ハネムーン 14 パリ

モンパルナス駅のバス停に着いたのは、夜の手前だった。さあさあ、駅からホテルまでは歩いていけそうだと事前に調べていたので、スーツケースをゴロゴロ押しながら向かった。しかし辺りはすっかり暗く、あいにくの小雨で、冬の空気。タクシーを拾えばいいのだが、歩いた方が街が分かって楽しいと二人で行ったり来たり。なんせ石畳の道はガタゴト押しにくかった。オープンカフェが多く、屋根はあるものの外で食事している人が多い。
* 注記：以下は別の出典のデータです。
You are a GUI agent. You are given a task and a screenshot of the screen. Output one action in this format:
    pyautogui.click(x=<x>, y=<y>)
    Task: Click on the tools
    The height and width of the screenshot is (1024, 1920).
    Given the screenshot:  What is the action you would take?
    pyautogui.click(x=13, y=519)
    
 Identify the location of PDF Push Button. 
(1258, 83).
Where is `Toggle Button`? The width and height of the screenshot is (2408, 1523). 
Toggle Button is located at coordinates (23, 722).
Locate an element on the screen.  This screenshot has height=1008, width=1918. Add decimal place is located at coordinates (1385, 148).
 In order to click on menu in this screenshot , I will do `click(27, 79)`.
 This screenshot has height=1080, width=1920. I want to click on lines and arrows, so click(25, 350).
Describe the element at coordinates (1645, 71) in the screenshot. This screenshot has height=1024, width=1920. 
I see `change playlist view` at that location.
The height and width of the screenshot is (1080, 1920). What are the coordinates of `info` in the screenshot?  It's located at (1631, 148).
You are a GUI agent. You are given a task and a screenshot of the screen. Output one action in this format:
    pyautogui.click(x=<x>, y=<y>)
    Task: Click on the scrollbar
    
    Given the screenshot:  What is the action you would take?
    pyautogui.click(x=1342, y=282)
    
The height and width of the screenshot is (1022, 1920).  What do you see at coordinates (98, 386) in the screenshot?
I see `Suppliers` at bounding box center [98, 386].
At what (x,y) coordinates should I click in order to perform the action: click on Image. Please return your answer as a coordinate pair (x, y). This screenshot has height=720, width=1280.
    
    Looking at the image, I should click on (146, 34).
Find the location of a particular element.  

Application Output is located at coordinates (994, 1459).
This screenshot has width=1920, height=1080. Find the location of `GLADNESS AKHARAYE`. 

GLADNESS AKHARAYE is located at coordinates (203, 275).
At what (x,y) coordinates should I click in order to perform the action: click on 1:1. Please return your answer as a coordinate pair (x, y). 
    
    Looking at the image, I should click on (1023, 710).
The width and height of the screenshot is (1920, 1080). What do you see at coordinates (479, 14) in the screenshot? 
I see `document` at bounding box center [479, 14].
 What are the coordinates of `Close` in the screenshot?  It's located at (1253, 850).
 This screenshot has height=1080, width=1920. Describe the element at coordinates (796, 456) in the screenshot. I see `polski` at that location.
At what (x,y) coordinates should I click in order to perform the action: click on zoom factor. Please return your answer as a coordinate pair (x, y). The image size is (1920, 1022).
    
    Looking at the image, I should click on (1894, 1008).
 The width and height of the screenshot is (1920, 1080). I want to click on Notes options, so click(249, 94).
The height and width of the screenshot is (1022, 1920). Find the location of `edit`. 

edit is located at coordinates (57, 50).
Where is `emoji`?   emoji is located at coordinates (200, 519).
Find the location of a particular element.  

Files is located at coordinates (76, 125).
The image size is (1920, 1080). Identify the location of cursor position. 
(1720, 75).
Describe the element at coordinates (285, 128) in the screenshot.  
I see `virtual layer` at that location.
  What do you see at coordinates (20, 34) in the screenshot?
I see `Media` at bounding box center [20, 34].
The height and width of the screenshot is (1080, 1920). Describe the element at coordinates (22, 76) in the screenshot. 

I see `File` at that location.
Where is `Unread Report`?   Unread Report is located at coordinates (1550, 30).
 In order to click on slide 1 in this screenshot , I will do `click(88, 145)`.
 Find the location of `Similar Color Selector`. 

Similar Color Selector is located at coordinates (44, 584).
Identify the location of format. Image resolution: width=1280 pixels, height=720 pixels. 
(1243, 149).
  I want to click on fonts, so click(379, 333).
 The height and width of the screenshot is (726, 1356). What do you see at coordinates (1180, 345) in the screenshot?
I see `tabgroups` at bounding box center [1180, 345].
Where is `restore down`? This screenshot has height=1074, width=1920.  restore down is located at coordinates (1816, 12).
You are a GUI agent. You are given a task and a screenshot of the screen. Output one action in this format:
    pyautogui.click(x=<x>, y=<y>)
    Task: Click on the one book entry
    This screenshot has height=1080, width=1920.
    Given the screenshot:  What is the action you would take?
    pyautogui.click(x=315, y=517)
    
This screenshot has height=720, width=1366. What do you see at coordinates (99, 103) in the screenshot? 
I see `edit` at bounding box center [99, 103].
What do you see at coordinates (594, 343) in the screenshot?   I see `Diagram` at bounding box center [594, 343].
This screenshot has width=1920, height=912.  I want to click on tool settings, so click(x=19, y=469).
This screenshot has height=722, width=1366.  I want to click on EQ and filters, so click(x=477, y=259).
歩きタバコも多い、ポイ捨ても。なんとか、かんとかでホテルに到着。ここは、ミッチが日本でネット予約したところで、ちゃんととれてるか不安だったが、すんなりとチェックインできた。パリのホテルは、どこも大体狭く、水圧も弱いらしい。しかしこのホテルは、バルセロナの部屋と比べて狭かったが、南仏の田舎のようななんだか落ち着く。バルセロナのギラギラした匂いと真逆のナチュラルな柔らかいリネンの匂いがした。
フロントの紳士もとても優しく、こちらが何を言おうとしているのかかなり、向き合って話してくれた。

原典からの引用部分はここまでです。